If it hadn’t been for his kindness to her little champion, she might have resisted him longer—no matter the serious attention he’d given to her women’s work. He was human (and wolf, warned her beast, though it wasn’t loud around Samuel). Ariana wasn’t used to small kindnesses being dealt out by men, and she felt herself falling under the spell of the soft-spoken Samuel, just as Haida was.
He let Ariana get out of bed after three days—and then, contrary man, he became relentless in his demands for her to move, to bend and twist. An old wound in her leg bothered him the most. He told her to keep salve on it to soften the scar, made her move and bend until it hurt, then bend a little more.
It took her a week before she admitted that she’d named him true: Silverheart, Ariana’s heart. Her body loved his form, but her heart loved the man within who had so much kindness inside him.
TEN
Samuel
Haida was shy and nervous about my bumbling around in her kitchen. But I needed something to keep my hands and mind busy. Ariana was healing much faster than I expected, and after the first few days, her care was not enough to keep me busy. I needed to do things to keep my mind off Da.

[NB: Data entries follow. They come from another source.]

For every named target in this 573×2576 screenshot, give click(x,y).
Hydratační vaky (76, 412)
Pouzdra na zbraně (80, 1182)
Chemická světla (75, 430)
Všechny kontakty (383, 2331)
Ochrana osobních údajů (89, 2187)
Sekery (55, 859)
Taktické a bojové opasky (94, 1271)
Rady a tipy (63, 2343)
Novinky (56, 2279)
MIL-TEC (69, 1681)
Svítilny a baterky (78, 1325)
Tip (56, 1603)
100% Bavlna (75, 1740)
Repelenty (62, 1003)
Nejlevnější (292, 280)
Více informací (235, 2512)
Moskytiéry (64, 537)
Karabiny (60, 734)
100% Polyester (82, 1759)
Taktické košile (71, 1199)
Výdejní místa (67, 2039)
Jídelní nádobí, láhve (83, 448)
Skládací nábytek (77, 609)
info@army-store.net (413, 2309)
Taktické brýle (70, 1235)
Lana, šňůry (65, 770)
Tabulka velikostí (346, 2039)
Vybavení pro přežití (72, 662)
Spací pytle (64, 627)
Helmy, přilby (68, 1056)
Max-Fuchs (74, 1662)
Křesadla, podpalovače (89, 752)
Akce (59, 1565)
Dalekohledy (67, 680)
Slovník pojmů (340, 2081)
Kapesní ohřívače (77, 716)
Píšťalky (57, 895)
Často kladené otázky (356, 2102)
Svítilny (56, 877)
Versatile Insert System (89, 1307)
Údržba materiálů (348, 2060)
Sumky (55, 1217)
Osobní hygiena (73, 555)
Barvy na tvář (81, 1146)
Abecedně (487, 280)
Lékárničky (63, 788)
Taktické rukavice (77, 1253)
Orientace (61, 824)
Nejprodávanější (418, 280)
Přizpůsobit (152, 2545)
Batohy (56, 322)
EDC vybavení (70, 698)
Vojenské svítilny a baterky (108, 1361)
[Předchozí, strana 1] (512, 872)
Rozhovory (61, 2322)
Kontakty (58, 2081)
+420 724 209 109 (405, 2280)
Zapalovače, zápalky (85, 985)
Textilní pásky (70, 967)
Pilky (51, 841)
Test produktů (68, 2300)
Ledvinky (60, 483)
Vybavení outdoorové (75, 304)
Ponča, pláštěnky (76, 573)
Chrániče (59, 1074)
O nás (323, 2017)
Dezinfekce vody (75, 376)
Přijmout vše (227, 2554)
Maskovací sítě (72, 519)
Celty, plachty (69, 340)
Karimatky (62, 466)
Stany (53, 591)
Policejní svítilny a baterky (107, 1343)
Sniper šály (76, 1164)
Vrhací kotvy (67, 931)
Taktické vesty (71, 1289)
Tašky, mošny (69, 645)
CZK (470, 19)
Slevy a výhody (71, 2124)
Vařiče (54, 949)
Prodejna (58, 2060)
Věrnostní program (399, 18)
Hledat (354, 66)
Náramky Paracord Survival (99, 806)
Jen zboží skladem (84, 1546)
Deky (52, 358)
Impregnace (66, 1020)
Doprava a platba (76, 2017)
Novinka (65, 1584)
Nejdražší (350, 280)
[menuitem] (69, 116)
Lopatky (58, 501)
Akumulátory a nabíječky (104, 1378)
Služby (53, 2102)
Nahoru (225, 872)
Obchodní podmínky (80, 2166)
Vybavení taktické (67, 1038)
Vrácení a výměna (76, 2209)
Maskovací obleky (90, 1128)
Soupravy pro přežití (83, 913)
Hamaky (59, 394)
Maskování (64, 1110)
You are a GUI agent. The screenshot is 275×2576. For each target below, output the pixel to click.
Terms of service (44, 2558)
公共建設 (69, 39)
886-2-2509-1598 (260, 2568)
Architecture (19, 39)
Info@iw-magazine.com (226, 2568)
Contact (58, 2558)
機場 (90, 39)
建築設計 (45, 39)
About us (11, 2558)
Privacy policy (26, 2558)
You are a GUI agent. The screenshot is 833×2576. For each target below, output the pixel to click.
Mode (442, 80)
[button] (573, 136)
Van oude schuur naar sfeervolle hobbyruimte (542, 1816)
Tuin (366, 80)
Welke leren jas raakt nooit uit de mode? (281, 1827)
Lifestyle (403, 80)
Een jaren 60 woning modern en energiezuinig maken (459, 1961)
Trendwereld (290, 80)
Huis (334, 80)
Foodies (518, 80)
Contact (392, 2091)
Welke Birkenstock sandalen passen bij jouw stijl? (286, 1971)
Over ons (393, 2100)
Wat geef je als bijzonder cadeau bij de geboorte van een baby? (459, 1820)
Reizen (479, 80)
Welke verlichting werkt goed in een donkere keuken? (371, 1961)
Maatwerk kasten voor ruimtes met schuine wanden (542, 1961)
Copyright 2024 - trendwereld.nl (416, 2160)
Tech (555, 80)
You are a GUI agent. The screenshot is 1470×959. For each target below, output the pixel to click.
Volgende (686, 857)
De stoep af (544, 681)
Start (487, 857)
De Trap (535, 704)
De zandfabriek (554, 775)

Haida had broken the hold my grandmother had on me, but the tie that bound my father to the witch was stronger than mine, either because he’d taken Dafydd’s place as head of the pack, since he was closer in blood to her, or—and he’d said this was probable—because she’d had her claws into him longer. The witch would be enraged with the deaths of the rest of the pack and whatever Haida had done to free me—and my father was facing her alone. When I was certain that Ariana would heal without me, I would return to do for my father what Haida had done for me.
I would free him from the witch. I could all but taste her blood on my tongue—and it was a fine taste, one to look forward to.
As I worked grinding leaves to powder I thought about those lost memories. My da, he remembered my wife’s name and my children’s, too. I remember asking him about them and he told me, and their names and faces ran from me as if they could no longer stay within me.
The sound of Haida’s singing soothed my sore heart. I don’t know why she’d never sung on her own—her voice was lovely—but she treasured the songs I gave her more than my grandmother treasured power. After I’d been underfoot awhile, Haida quit being so quiet.
“I knew that you had it in you,” I told her after she scolded me, then paused, almost cringing away from me. “Good. Now do it again.”
“You,” she exclaimed in exasperated tones, but she stopped cringing. “You go. Do as I told you.”
So I pounded and ground and stirred at her direction. Some of the ingredients were new to me. When I asked about those, Haida’s eyes grew round, and she ducked her head, glancing around herself, as if asking for permission.
“That would be Underhill,” she said. “This part of Underhill, anyway. It likes you. Brings out favorites to share with you.”
Some of those ingredients I learned centuries later. Saffron, paprika, black pepper—spices from all over the world. It was there I first tasted oranges, bananas, and potatoes. Some of the foods I ate there I never knowingly tasted again.